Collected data
◆ ◆ ◆ ◆ ◆
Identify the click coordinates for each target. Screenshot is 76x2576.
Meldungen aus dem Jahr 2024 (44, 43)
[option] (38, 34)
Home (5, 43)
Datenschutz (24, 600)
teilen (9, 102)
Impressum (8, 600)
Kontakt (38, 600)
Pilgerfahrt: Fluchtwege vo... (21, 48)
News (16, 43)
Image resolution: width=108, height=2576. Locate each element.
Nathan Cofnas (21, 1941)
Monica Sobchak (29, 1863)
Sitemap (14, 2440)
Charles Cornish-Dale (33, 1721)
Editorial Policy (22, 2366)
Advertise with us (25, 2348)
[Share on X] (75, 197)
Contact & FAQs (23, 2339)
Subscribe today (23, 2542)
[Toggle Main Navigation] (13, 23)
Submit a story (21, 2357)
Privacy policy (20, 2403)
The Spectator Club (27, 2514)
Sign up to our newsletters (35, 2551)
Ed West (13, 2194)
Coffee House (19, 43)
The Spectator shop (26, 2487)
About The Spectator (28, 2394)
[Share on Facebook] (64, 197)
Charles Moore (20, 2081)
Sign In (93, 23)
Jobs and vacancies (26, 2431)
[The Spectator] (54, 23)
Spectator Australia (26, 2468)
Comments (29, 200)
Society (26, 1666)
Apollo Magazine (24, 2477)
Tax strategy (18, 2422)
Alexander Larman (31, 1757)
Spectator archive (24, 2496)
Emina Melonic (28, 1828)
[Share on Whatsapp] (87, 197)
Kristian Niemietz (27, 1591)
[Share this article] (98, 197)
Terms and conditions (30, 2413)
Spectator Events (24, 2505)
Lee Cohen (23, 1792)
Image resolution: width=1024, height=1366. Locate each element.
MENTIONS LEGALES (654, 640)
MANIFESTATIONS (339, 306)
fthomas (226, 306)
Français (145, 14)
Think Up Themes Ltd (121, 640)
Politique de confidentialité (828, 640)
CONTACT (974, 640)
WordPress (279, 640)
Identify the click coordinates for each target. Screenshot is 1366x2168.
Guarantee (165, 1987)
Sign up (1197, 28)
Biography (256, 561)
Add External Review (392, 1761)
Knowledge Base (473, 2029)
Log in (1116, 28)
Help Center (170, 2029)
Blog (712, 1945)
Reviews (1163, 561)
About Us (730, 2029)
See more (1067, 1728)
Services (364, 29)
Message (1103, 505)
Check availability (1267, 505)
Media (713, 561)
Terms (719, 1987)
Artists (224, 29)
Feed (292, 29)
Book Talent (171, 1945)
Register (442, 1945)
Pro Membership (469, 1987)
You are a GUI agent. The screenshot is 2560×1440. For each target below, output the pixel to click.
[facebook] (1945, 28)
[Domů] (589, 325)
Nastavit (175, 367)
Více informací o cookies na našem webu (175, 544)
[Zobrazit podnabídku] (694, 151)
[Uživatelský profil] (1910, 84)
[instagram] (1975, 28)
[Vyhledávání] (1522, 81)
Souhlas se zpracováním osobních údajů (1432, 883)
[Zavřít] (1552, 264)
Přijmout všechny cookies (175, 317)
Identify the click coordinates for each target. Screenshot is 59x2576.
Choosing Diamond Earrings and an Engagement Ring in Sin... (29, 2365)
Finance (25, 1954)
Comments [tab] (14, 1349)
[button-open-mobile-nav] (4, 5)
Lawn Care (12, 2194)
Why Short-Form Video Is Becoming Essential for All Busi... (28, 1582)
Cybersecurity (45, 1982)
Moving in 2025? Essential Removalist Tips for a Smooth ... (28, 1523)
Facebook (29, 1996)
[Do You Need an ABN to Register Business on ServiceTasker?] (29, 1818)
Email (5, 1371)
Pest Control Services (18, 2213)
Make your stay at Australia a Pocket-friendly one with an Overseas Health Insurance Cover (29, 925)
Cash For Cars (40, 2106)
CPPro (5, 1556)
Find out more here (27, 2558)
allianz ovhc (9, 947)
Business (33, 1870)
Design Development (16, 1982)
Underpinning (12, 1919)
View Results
◆ ◆ ◆ ◆ ◆
Directions:
Every entry must be output again exactly as it was given.

Written solution:
Identify the click coordinates for each target. Screenshot is 76x2576.
Meldungen aus dem Jahr 2024 (44, 43)
[option] (38, 34)
Home (5, 43)
Datenschutz (24, 600)
teilen (9, 102)
Impressum (8, 600)
Kontakt (38, 600)
Pilgerfahrt: Fluchtwege vo... (21, 48)
News (16, 43)
Image resolution: width=108, height=2576. Locate each element.
Nathan Cofnas (21, 1941)
Monica Sobchak (29, 1863)
Sitemap (14, 2440)
Charles Cornish-Dale (33, 1721)
Editorial Policy (22, 2366)
Advertise with us (25, 2348)
[Share on X] (75, 197)
Contact & FAQs (23, 2339)
Subscribe today (23, 2542)
[Toggle Main Navigation] (13, 23)
Submit a story (21, 2357)
Privacy policy (20, 2403)
The Spectator Club (27, 2514)
Sign up to our newsletters (35, 2551)
Ed West (13, 2194)
Coffee House (19, 43)
The Spectator shop (26, 2487)
About The Spectator (28, 2394)
[Share on Facebook] (64, 197)
Charles Moore (20, 2081)
Sign In (93, 23)
Jobs and vacancies (26, 2431)
[The Spectator] (54, 23)
Spectator Australia (26, 2468)
Comments (29, 200)
Society (26, 1666)
Apollo Magazine (24, 2477)
Tax strategy (18, 2422)
Alexander Larman (31, 1757)
Spectator archive (24, 2496)
Emina Melonic (28, 1828)
[Share on Whatsapp] (87, 197)
Kristian Niemietz (27, 1591)
[Share this article] (98, 197)
Terms and conditions (30, 2413)
Spectator Events (24, 2505)
Lee Cohen (23, 1792)
Image resolution: width=1024, height=1366. Locate each element.
MENTIONS LEGALES (654, 640)
MANIFESTATIONS (339, 306)
fthomas (226, 306)
Français (145, 14)
Think Up Themes Ltd (121, 640)
Politique de confidentialité (828, 640)
CONTACT (974, 640)
WordPress (279, 640)
Identify the click coordinates for each target. Screenshot is 1366x2168.
Guarantee (165, 1987)
Sign up (1197, 28)
Biography (256, 561)
Add External Review (392, 1761)
Knowledge Base (473, 2029)
Log in (1116, 28)
Help Center (170, 2029)
Blog (712, 1945)
Reviews (1163, 561)
About Us (730, 2029)
See more (1067, 1728)
Services (364, 29)
Message (1103, 505)
Check availability (1267, 505)
Media (713, 561)
Terms (719, 1987)
Artists (224, 29)
Feed (292, 29)
Book Talent (171, 1945)
Register (442, 1945)
Pro Membership (469, 1987)
You are a GUI agent. The screenshot is 2560×1440. For each target below, output the pixel to click.
[facebook] (1945, 28)
[Domů] (589, 325)
Nastavit (175, 367)
Více informací o cookies na našem webu (175, 544)
[Zobrazit podnabídku] (694, 151)
[Uživatelský profil] (1910, 84)
[instagram] (1975, 28)
[Vyhledávání] (1522, 81)
Souhlas se zpracováním osobních údajů (1432, 883)
[Zavřít] (1552, 264)
Přijmout všechny cookies (175, 317)
Identify the click coordinates for each target. Screenshot is 59x2576.
Choosing Diamond Earrings and an Engagement Ring in Sin... (29, 2365)
Finance (25, 1954)
Comments [tab] (14, 1349)
[button-open-mobile-nav] (4, 5)
Lawn Care (12, 2194)
Why Short-Form Video Is Becoming Essential for All Busi... (28, 1582)
Cybersecurity (45, 1982)
Moving in 2025? Essential Removalist Tips for a Smooth ... (28, 1523)
Facebook (29, 1996)
[Do You Need an ABN to Register Business on ServiceTasker?] (29, 1818)
Email (5, 1371)
Pest Control Services (18, 2213)
Make your stay at Australia a Pocket-friendly one with an Overseas Health Insurance Cover (29, 925)
Cash For Cars (40, 2106)
CPPro (5, 1556)
Find out more here (27, 2558)
allianz ovhc (9, 947)
Business (33, 1870)
Design Development (16, 1982)
Underpinning (12, 1919)
View Results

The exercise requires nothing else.